• [WHAT THE TASK ASKS] Please pull out the records below verbatim, starting at the line that contains "Given: Select the Bezier pen tool" and ending at the line that contains "point(1819,368)", with both of those lines included.

• [RAW DATA]
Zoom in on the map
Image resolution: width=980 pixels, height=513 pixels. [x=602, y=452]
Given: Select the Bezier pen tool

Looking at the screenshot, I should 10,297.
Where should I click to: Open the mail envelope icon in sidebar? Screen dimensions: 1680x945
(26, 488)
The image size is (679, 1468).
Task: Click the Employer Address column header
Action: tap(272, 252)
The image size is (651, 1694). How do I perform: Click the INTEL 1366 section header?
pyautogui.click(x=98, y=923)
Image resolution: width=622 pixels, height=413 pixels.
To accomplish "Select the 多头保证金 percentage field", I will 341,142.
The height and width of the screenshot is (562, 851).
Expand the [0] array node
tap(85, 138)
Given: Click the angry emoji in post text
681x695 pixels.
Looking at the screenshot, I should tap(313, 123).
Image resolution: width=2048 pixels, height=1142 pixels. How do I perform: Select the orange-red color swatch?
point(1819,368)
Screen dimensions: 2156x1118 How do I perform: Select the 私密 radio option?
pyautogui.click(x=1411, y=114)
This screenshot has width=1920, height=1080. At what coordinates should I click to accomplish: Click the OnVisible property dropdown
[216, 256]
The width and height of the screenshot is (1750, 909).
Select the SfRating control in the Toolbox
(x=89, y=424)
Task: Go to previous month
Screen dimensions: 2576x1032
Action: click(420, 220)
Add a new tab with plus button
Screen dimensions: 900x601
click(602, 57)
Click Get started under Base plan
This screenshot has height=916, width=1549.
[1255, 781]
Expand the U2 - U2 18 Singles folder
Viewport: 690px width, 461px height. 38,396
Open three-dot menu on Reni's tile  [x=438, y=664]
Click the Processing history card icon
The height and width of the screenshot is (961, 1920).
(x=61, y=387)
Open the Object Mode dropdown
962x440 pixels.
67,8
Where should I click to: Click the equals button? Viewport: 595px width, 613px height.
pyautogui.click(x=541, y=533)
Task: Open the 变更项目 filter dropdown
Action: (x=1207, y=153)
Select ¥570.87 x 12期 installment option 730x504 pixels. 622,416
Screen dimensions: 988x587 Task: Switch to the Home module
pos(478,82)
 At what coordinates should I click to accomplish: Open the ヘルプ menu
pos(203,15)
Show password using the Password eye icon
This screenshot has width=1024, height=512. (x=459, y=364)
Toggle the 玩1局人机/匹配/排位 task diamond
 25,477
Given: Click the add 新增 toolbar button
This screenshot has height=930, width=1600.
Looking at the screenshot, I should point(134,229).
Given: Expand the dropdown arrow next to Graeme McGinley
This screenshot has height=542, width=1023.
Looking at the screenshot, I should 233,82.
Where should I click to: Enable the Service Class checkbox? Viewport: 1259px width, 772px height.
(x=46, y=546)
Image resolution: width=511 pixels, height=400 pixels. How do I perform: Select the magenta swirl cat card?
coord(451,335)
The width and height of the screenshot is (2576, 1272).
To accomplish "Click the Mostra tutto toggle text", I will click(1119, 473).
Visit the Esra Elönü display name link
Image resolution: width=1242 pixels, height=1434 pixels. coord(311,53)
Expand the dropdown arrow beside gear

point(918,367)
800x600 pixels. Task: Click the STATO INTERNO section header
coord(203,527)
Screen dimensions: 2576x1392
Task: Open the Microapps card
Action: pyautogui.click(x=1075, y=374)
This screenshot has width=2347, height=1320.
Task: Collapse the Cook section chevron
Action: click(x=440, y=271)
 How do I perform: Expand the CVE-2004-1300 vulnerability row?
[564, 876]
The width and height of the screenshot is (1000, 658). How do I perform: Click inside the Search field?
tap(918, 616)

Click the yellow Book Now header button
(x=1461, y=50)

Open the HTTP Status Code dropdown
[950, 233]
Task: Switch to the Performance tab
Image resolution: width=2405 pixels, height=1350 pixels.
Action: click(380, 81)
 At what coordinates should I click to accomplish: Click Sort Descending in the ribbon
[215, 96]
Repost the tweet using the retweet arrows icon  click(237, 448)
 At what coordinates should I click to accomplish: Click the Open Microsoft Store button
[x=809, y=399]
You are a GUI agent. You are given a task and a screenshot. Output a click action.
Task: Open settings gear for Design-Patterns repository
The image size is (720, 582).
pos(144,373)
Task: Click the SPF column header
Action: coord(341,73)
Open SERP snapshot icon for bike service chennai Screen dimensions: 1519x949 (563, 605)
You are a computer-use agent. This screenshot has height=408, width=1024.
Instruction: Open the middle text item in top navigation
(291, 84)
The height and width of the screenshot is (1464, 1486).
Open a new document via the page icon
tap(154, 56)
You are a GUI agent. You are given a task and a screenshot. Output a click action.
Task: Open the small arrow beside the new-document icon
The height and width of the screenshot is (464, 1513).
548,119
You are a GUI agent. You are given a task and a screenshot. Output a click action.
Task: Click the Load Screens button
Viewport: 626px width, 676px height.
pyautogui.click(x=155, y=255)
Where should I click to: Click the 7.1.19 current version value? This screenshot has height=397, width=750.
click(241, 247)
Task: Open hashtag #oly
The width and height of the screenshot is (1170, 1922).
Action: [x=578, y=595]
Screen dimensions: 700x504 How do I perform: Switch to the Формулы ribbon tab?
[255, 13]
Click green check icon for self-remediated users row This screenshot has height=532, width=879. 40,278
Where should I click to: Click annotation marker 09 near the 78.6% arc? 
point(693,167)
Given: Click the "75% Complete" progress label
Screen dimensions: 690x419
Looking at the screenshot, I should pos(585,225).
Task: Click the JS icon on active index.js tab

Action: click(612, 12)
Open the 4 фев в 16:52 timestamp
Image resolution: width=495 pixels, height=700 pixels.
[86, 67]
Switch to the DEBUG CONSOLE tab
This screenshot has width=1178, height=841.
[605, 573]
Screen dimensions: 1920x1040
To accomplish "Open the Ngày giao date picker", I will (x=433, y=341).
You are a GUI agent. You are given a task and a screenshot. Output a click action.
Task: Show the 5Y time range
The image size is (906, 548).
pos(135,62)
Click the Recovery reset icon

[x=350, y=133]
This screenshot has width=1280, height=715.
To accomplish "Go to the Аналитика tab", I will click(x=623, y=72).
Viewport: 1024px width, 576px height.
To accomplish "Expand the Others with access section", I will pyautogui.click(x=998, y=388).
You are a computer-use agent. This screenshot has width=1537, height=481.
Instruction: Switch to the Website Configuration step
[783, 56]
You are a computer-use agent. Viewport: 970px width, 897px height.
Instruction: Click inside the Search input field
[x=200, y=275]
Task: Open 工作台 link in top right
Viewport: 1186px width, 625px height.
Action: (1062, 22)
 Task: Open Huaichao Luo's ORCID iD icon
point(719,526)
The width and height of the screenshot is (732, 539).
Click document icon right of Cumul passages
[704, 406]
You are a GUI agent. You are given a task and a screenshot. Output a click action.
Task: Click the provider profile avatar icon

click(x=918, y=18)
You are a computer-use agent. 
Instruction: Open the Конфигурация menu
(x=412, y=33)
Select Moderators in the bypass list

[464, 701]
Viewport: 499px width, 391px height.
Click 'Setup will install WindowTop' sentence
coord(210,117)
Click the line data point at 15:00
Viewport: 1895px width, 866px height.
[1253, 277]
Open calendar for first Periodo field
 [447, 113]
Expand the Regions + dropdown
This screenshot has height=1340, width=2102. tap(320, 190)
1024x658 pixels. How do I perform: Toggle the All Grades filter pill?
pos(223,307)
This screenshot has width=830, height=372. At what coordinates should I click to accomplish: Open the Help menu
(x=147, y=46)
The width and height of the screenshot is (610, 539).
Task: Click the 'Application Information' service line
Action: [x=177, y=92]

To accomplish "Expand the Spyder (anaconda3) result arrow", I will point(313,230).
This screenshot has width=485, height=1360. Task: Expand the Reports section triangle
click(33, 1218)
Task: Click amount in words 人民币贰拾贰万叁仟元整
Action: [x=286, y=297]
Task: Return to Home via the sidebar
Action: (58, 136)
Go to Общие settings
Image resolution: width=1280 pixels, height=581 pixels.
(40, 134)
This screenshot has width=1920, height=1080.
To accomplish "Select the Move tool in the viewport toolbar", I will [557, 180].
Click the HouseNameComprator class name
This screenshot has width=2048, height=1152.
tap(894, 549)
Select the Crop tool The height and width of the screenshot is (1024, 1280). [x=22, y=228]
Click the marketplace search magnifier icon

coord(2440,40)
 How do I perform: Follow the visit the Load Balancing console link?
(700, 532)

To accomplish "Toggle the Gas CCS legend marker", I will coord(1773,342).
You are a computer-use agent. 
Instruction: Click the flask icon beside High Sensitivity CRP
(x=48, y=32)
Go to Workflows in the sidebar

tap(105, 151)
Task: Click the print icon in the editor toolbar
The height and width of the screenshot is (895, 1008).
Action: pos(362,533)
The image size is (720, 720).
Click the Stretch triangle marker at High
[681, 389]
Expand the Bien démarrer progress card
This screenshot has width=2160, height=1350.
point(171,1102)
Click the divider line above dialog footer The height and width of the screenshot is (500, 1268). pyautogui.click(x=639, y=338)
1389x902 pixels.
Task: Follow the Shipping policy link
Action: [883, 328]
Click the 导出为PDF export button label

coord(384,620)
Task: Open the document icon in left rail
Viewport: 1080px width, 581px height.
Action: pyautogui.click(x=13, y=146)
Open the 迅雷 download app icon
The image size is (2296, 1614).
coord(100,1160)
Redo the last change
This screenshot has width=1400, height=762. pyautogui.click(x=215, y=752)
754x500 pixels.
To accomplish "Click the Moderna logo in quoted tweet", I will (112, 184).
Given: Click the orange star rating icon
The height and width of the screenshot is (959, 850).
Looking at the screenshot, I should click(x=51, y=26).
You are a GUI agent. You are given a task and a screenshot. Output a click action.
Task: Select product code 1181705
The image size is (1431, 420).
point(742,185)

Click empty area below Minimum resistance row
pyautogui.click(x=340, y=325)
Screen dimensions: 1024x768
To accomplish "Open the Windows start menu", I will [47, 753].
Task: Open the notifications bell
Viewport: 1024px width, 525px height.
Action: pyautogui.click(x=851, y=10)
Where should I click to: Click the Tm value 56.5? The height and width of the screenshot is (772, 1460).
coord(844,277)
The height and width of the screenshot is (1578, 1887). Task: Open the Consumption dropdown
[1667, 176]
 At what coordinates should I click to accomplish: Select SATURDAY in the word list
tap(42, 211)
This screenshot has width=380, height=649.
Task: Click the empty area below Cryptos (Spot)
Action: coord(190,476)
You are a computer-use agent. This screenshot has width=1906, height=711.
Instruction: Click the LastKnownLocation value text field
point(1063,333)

• [TASK SOLUTION]
Given: Select the Bezier pen tool

Looking at the screenshot, I should 10,297.
Where should I click to: Open the mail envelope icon in sidebar? Screen dimensions: 1680x945
(26, 488)
The image size is (679, 1468).
Task: Click the Employer Address column header
Action: tap(272, 252)
The image size is (651, 1694). How do I perform: Click the INTEL 1366 section header?
pyautogui.click(x=98, y=923)
Image resolution: width=622 pixels, height=413 pixels.
To accomplish "Select the 多头保证金 percentage field", I will 341,142.
The height and width of the screenshot is (562, 851).
Expand the [0] array node
tap(85, 138)
Given: Click the angry emoji in post text
681x695 pixels.
Looking at the screenshot, I should tap(313, 123).
Image resolution: width=2048 pixels, height=1142 pixels. How do I perform: Select the orange-red color swatch?
point(1819,368)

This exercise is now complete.